Text segment:
_ _ _ _ _ _ _

NEW YORK (Dec. 23)
Every week, some of Dr. Izzeldin Abuelaish’s neighbors beg him to carry them across the Gaza border to Soroka Hospital in Beersheba.
Abuelaish scrutinizes all requests, examining how desperate the patients’ conditions are, whether they come recommended and whether they’ll be able to afford treatment — let alone receive a permit from Israel to cross the border.
He doesn’t want to be embarrassed, Abuelaish says, by making a reservation for someone who can’t follow through. An average medical check-up costs $75, he noted — though the Palestinian Authority ultimately is responsible for the payment.
The first Palestinian doctor on staff at Soroka University Hospital, Abuelaish, 46, wears his badge with pride, and uses his post to do what he can to foster peace between Israelis and Palestinians.
"Peace is achieved one person at a time," Abuelaish said, and Soroka has given him the chance to develop friendships through humanitarian work.
For the three years before the Palestinian intifada broke out in Sept. 2000, Abuelaish was an unofficial peace envoy for the region, hosting 40 or 50 Israelis in his Gaza home and the homes of friends one weekend every month.
The weekends consisted of tours of the Jabaliya refugee camp and Gaza City, and culminated in long dinners where Israelis and Palestinians would inevitably shout and fight.
What began with arguments almost always ended with the exchange of telephone numbers and the forging of friendships, Abuelaish says.
After 15 months of violence, however, things are different.
"Believe me, everything has been destroyed. No one speaks of cooperation. Everyone is thinking of themselves," he says.
In addition, the Israeli government no longer allows Israelis to enter Palestinian-ruled areas because their safety can’t be guaranteed.
Abuelaish was raised in the Jabaliya camp. He still lives there today, in a single house with 30 members of his family, including his mother, his five brothers and their families. His three sisters live in Gaza with their husbands’ families.
After completing medical school in Egypt, Abuelaish went to Saudi Arabia for further studies in obstetrics and gynecology.

_ _ _ _ _ _ _

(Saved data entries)
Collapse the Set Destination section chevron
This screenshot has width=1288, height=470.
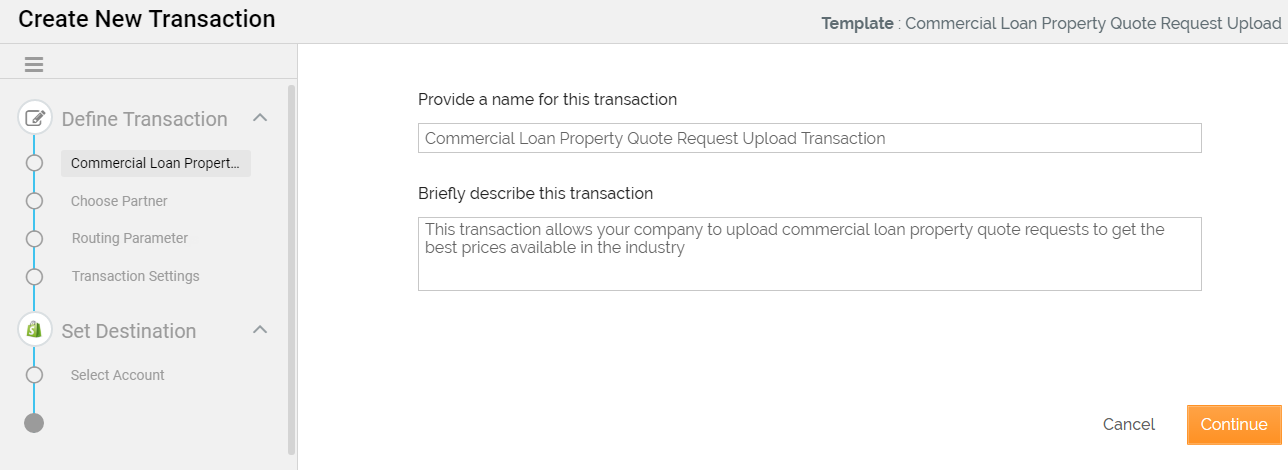[260, 329]
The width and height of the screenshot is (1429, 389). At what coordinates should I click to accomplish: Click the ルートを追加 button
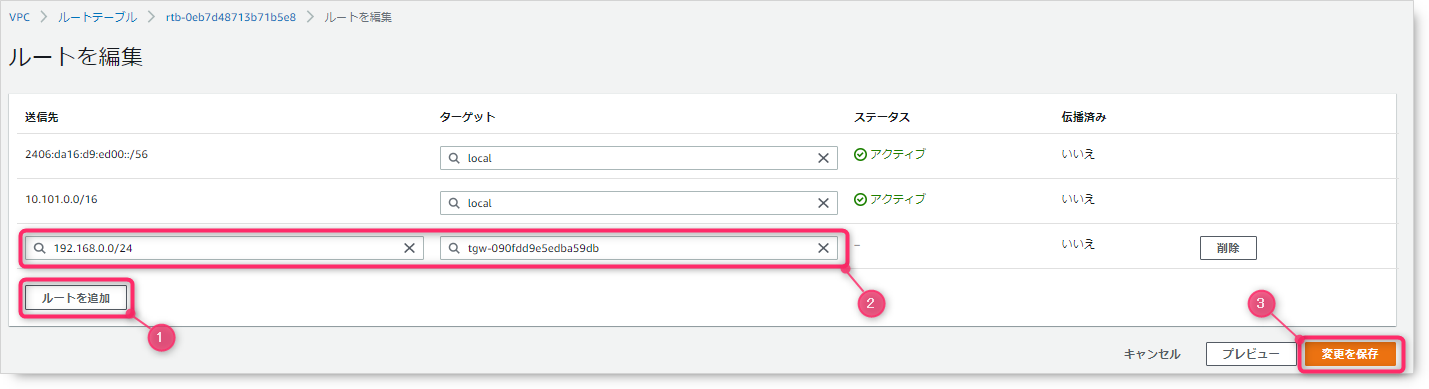click(x=76, y=298)
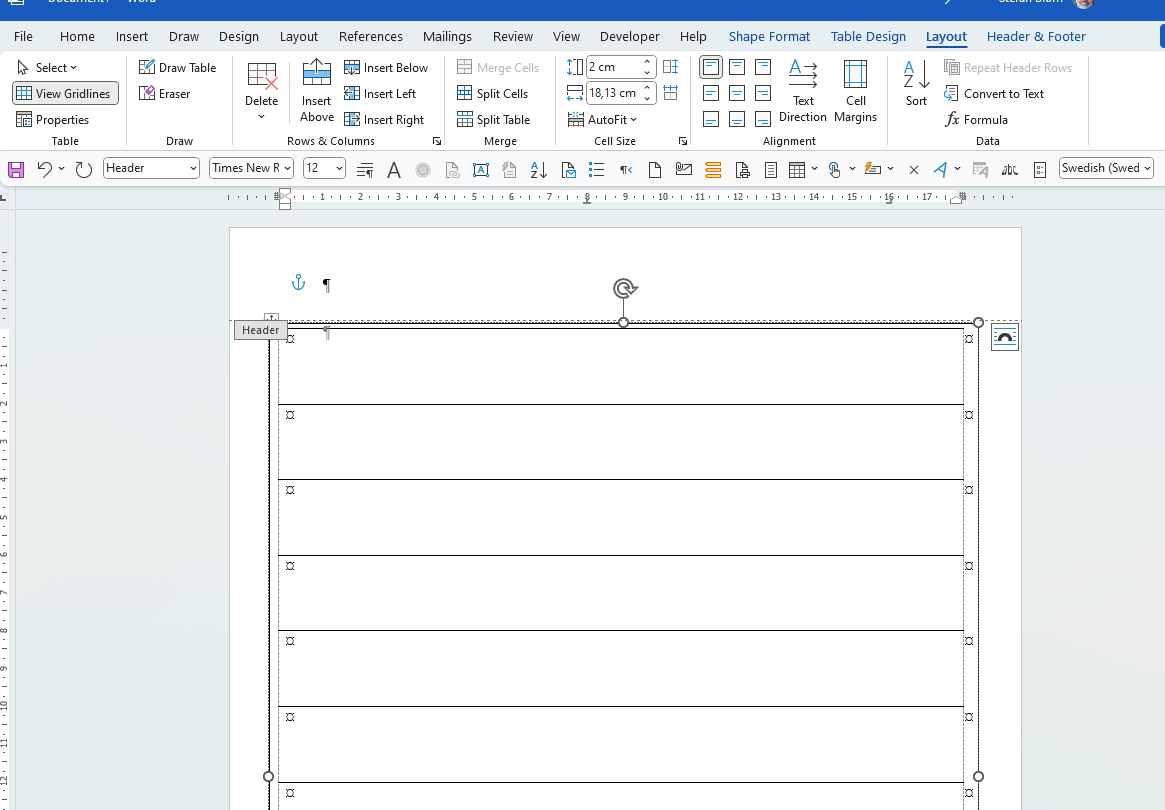Click the Convert to Text button
This screenshot has height=810, width=1165.
[x=994, y=94]
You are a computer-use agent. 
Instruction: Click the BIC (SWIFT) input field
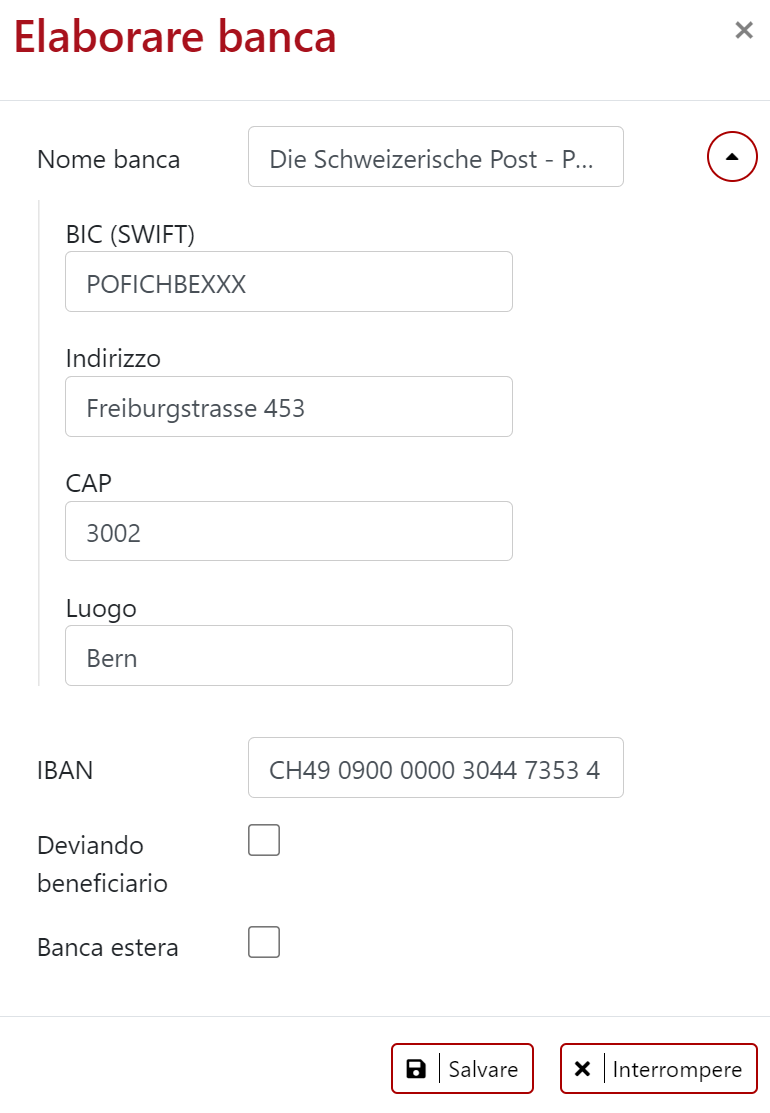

_ _ _ _ _ _ _

What you need to do:
Write out the entire report above about Dr. Izzeldin Abuelaish, word for word, with nothing changed.

Result of this exercise:
NEW YORK (Dec. 23)
Every week, some of Dr. Izzeldin Abuelaish’s neighbors beg him to carry them across the Gaza border to Soroka Hospital in Beersheba.
Abuelaish scrutinizes all requests, examining how desperate the patients’ conditions are, whether they come recommended and whether they’ll be able to afford treatment — let alone receive a permit from Israel to cross the border.
He doesn’t want to be embarrassed, Abuelaish says, by making a reservation for someone who can’t follow through. An average medical check-up costs $75, he noted — though the Palestinian Authority ultimately is responsible for the payment.
The first Palestinian doctor on staff at Soroka University Hospital, Abuelaish, 46, wears his badge with pride, and uses his post to do what he can to foster peace between Israelis and Palestinians.
"Peace is achieved one person at a time," Abuelaish said, and Soroka has given him the chance to develop friendships through humanitarian work.
For the three years before the Palestinian intifada broke out in Sept. 2000, Abuelaish was an unofficial peace envoy for the region, hosting 40 or 50 Israelis in his Gaza home and the homes of friends one weekend every month.
The weekends consisted of tours of the Jabaliya refugee camp and Gaza City, and culminated in long dinners where Israelis and Palestinians would inevitably shout and fight.
What began with arguments almost always ended with the exchange of telephone numbers and the forging of friendships, Abuelaish says.
After 15 months of violence, however, things are different.
"Believe me, everything has been destroyed. No one speaks of cooperation. Everyone is thinking of themselves," he says.
In addition, the Israeli government no longer allows Israelis to enter Palestinian-ruled areas because their safety can’t be guaranteed.
Abuelaish was raised in the Jabaliya camp. He still lives there today, in a single house with 30 members of his family, including his mother, his five brothers and their families. His three sisters live in Gaza with their husbands’ families.
After completing medical school in Egypt, Abuelaish went to Saudi Arabia for further studies in obstetrics and gynecology.